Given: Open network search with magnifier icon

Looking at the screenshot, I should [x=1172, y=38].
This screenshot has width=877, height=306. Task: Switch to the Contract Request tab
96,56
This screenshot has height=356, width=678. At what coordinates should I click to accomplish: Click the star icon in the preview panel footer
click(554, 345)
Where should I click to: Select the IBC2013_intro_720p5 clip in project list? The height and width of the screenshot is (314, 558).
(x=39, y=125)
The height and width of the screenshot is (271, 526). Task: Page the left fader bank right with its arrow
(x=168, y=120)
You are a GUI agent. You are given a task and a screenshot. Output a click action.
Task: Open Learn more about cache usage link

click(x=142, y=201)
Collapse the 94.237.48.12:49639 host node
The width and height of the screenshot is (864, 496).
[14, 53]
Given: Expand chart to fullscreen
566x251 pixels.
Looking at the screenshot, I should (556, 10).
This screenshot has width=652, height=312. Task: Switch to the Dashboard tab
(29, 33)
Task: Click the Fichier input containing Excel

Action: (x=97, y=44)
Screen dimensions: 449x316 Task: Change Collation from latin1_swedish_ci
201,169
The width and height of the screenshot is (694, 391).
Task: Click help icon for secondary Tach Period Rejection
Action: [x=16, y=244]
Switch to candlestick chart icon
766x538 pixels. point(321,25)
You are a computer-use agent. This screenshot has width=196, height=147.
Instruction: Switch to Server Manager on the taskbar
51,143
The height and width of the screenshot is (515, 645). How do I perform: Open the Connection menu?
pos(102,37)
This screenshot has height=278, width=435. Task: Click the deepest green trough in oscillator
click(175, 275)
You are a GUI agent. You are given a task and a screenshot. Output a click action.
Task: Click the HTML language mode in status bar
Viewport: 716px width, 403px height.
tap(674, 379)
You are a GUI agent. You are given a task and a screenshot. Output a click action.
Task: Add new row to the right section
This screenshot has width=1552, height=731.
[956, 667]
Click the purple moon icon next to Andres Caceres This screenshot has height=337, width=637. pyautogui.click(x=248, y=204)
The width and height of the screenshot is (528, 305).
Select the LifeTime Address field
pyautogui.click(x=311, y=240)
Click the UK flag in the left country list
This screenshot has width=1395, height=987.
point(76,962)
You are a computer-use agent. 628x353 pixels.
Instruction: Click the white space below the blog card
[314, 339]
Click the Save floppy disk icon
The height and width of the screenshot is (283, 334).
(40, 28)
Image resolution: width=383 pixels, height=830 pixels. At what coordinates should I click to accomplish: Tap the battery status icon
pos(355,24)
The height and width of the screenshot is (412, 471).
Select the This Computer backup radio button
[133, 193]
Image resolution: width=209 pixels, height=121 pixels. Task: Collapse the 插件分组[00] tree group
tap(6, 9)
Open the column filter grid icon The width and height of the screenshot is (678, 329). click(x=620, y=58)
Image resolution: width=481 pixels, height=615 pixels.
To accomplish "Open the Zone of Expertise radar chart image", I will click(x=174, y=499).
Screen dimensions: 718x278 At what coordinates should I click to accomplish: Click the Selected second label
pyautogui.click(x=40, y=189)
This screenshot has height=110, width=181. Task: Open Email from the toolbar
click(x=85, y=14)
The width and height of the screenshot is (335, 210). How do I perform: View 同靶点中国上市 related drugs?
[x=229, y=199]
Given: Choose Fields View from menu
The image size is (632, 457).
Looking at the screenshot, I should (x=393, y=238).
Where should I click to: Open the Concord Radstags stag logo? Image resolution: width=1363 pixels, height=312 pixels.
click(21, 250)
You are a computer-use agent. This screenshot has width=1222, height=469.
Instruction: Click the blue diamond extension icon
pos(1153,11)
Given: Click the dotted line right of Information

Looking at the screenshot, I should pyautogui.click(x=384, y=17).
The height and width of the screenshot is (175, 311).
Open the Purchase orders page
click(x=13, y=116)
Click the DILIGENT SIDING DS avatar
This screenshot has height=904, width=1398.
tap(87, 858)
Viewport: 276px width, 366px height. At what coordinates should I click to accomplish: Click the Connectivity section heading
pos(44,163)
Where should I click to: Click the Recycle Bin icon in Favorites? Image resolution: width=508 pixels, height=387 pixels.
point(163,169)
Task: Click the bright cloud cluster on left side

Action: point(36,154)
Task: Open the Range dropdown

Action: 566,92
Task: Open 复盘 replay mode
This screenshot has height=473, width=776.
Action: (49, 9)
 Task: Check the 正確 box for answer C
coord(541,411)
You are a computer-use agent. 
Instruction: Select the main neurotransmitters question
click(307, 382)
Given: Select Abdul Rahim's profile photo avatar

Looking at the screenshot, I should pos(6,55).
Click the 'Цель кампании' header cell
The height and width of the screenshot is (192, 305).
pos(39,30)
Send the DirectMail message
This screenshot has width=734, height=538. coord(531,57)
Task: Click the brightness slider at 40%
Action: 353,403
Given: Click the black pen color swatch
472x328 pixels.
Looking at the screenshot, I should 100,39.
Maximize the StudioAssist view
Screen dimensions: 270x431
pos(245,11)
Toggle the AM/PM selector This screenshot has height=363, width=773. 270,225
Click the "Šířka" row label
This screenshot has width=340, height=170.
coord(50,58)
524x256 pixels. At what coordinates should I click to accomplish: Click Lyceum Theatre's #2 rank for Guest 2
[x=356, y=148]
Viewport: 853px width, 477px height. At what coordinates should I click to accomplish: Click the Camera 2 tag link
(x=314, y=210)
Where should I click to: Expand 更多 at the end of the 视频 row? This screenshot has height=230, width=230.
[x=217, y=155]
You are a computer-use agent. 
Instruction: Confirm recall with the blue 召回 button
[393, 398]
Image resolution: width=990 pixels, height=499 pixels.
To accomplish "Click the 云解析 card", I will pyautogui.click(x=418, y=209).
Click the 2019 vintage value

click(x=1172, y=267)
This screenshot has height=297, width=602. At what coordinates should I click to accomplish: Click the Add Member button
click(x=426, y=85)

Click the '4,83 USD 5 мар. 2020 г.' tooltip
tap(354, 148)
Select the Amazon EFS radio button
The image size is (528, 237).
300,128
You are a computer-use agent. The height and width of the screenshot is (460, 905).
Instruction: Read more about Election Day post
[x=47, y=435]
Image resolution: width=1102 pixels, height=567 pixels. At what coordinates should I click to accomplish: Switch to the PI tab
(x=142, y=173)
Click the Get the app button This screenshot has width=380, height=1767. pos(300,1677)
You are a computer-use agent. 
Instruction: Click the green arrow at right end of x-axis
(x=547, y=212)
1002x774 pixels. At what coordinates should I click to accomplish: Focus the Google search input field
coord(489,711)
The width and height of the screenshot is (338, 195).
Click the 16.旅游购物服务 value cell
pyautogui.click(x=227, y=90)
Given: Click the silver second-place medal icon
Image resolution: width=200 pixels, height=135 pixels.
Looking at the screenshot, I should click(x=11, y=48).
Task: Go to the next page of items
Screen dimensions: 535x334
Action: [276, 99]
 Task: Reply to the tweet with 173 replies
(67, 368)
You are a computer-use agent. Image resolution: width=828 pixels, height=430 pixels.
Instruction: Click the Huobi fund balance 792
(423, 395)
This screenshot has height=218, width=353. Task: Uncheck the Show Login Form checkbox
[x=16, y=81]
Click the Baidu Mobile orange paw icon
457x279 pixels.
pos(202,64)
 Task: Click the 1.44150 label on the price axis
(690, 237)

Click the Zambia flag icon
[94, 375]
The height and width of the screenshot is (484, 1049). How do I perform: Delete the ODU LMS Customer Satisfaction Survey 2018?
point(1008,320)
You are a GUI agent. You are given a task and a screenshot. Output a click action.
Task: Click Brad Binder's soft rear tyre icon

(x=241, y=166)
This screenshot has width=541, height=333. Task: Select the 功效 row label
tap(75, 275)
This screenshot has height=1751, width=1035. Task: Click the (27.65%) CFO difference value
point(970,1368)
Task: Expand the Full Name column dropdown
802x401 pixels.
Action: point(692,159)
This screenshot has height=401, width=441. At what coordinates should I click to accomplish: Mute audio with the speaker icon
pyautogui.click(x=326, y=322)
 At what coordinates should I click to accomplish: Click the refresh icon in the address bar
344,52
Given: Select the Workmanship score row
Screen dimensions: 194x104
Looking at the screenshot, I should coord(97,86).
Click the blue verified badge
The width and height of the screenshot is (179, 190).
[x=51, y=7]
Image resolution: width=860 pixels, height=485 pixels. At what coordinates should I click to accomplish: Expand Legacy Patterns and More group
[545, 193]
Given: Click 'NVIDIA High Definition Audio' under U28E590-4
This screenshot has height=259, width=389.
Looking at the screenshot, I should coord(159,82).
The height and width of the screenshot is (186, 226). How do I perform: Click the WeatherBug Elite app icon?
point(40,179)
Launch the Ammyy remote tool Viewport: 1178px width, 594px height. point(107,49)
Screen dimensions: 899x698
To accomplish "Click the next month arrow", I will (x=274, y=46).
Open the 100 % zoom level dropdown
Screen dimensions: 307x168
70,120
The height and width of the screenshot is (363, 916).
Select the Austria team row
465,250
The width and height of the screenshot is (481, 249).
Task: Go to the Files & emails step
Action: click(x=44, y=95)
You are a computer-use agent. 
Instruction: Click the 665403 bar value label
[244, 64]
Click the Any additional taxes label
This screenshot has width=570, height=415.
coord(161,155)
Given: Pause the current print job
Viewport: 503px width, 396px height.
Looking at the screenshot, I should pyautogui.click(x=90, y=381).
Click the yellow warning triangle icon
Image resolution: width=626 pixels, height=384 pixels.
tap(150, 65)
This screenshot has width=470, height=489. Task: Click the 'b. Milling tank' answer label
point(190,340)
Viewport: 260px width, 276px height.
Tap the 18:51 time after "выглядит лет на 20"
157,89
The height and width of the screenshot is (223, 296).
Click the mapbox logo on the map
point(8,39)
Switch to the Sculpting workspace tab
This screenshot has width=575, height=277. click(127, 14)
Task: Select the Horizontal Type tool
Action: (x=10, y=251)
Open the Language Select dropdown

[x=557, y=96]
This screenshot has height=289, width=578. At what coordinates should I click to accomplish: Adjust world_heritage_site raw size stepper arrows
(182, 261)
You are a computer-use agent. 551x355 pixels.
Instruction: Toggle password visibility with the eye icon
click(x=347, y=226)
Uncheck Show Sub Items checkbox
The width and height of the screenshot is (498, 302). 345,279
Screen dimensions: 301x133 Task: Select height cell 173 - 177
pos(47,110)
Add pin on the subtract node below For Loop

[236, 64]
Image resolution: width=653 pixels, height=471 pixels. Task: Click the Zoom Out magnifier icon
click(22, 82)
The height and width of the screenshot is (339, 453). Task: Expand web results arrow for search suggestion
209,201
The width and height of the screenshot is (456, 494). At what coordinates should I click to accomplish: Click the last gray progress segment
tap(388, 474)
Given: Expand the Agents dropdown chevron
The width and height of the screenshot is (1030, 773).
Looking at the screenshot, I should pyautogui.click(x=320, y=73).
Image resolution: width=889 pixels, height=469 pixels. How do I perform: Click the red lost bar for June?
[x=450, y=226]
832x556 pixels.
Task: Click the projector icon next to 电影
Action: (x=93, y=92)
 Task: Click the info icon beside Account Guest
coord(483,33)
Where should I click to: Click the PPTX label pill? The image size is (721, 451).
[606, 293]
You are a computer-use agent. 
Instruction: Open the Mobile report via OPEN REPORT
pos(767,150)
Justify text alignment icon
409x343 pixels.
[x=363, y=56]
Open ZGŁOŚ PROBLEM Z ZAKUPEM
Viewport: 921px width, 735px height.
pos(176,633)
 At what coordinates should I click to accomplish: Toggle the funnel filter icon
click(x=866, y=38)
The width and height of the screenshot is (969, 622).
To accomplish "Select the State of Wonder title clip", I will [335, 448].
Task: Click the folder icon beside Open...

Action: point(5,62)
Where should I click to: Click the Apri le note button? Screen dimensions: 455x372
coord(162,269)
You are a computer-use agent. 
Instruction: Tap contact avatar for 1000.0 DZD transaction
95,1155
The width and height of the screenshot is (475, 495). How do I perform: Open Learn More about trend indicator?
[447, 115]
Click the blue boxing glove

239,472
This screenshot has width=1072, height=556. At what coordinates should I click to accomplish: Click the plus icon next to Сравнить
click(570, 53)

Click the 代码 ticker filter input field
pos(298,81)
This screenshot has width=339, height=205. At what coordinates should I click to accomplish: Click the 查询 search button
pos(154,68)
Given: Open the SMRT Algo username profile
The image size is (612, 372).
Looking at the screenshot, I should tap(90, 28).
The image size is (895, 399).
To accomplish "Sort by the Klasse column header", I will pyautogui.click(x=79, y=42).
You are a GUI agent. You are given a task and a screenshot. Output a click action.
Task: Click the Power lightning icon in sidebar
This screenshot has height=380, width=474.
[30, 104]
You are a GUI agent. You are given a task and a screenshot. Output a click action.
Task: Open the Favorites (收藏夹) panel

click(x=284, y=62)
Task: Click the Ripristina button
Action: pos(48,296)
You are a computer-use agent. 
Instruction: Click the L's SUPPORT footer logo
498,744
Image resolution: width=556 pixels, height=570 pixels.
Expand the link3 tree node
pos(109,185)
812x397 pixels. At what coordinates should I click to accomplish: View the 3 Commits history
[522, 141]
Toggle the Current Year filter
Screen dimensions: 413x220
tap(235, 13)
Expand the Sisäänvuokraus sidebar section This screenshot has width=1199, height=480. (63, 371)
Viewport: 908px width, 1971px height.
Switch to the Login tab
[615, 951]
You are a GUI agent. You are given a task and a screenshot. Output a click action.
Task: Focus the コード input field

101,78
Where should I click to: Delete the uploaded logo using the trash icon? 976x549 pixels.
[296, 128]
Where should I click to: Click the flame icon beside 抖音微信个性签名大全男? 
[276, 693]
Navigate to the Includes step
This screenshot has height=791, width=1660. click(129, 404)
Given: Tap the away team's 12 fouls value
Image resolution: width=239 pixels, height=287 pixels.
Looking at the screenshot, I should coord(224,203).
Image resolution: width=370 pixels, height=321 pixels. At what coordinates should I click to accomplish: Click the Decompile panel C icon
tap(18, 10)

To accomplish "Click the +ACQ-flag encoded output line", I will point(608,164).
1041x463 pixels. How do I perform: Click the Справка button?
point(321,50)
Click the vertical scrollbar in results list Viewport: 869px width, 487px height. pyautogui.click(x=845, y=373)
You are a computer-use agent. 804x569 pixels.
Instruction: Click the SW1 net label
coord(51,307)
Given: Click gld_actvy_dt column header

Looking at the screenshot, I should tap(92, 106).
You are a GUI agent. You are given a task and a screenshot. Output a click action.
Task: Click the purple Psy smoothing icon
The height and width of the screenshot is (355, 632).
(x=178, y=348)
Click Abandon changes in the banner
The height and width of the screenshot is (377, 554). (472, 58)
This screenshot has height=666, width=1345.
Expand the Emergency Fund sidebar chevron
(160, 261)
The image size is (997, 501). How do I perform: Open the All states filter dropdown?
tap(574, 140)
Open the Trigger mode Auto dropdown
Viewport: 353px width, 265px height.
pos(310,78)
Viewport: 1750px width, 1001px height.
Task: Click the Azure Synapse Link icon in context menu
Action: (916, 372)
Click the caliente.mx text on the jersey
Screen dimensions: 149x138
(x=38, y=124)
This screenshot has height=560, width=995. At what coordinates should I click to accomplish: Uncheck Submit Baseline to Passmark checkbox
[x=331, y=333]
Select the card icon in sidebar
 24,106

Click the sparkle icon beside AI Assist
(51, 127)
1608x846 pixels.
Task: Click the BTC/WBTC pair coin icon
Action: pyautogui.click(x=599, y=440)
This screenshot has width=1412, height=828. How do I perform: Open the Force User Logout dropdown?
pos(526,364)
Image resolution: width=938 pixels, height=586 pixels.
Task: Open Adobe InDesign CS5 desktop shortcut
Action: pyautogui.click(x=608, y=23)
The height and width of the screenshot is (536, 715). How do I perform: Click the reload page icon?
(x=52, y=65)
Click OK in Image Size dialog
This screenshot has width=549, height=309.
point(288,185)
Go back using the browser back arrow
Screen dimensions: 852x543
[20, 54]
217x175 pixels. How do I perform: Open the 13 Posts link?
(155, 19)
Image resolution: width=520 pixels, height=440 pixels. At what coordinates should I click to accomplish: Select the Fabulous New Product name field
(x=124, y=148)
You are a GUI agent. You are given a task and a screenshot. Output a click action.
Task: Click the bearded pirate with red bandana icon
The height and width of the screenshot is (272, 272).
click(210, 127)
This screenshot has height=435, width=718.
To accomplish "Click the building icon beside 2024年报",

================================

### WHAT YOU HAVE TO DO:
Search the data and copy each line containing "purple".

### RESPONSE FOR THIS EXERCISE:
Click the purple moon icon next to Andres Caceres This screenshot has height=337, width=637. pyautogui.click(x=248, y=204)
Task: Click the purple Psy smoothing icon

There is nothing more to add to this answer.